AUTHORLINK: How did you get the idea to retell these Biblical stories? How did you develop the added details?

RAKOW: I had been working on the second novel, full time, for over 10 years and each draft failed. Then Garth Greenwell, my close friend, said he loved the 14 pages I’d written on Zaccheus and could imagine a slim book of such monologues by biblical characters. I was depressed that the novel I wanted to write had failed again, but then I tried his advice and instantly it came like water blasting out of a faucet (to use a cliche).

I’m not so much retelling as taking each story, imagining that the people are just like us, then looking at the things I don’t understand and eventually imagining something that would make it make sense. Like why don’t we hear anything about Joseph after Jesus is 12 years old? Why wasn’t he at any of the miracles? Why wasn’t he there when Jesus was executed?
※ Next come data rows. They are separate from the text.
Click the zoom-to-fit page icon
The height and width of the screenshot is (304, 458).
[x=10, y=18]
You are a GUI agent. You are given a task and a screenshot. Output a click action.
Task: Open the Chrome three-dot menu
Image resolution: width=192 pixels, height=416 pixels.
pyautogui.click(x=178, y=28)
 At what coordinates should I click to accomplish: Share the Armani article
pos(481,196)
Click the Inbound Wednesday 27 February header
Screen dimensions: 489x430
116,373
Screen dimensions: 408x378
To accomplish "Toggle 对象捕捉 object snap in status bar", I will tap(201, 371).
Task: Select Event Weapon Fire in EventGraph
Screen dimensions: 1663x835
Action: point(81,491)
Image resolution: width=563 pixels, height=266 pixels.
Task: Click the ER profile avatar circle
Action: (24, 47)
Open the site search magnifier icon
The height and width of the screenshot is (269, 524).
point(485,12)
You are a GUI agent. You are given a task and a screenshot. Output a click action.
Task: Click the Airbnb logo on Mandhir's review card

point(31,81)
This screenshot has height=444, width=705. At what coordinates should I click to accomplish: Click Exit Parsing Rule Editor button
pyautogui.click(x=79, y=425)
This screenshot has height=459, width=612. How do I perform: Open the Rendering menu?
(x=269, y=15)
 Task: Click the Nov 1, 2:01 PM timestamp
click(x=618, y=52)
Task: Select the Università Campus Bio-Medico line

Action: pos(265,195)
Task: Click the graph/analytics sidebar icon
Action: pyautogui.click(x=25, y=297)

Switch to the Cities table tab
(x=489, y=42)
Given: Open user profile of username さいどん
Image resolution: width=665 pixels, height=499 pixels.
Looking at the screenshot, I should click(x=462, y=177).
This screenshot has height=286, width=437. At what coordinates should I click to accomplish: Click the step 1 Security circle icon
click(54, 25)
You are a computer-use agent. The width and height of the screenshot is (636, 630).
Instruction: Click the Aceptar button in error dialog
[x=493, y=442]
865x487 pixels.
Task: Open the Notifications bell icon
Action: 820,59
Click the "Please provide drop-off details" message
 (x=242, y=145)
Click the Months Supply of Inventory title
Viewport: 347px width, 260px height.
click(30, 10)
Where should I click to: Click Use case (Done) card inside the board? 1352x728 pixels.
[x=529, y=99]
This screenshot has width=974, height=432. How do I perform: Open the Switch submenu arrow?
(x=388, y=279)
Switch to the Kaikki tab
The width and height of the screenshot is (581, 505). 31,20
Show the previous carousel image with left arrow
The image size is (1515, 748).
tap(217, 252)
Why does he disappear from the Gospels entirely? And if he was a lot older than Mary, as some people surmise, why don’t we hear about his death? Why is he nowhere quoted in the New Testament?

I have degrees in theology. But I am not here interested in the critical analysis of these stories. I just take them at face value. As stories. And try to think into what I don’t understand.

“All of the stories in the Bible are like flash fiction. Very modern.”
—RAKOW

AUTHORLINK: How would you describe this book?

RAKOW: It is a meditation on the parts of biblical stories where something is missing, like what Zaccheus did for the rest of his life. He was short. He wanted to see this prophet who was new in town. He climbs the sycamore tree. Then Jesus looks up, notices him, invites himself into Zaccheus’ home, and at the end of that afternoon, Zaccheus who was despised by the locals because he was a tax collector and cheated everybody—he repays them more than he owes. But what brought about that change? And then what? We never hear of him again. He was not a disciple. So what happened? All of the stories in the Bible are like flash fiction. Very modern. The Bible is mostly emptiness. Mozart is mostly emptiness. Brahms. Picasso. Matisse. So you go in and what you fill that emptiness with is yourself.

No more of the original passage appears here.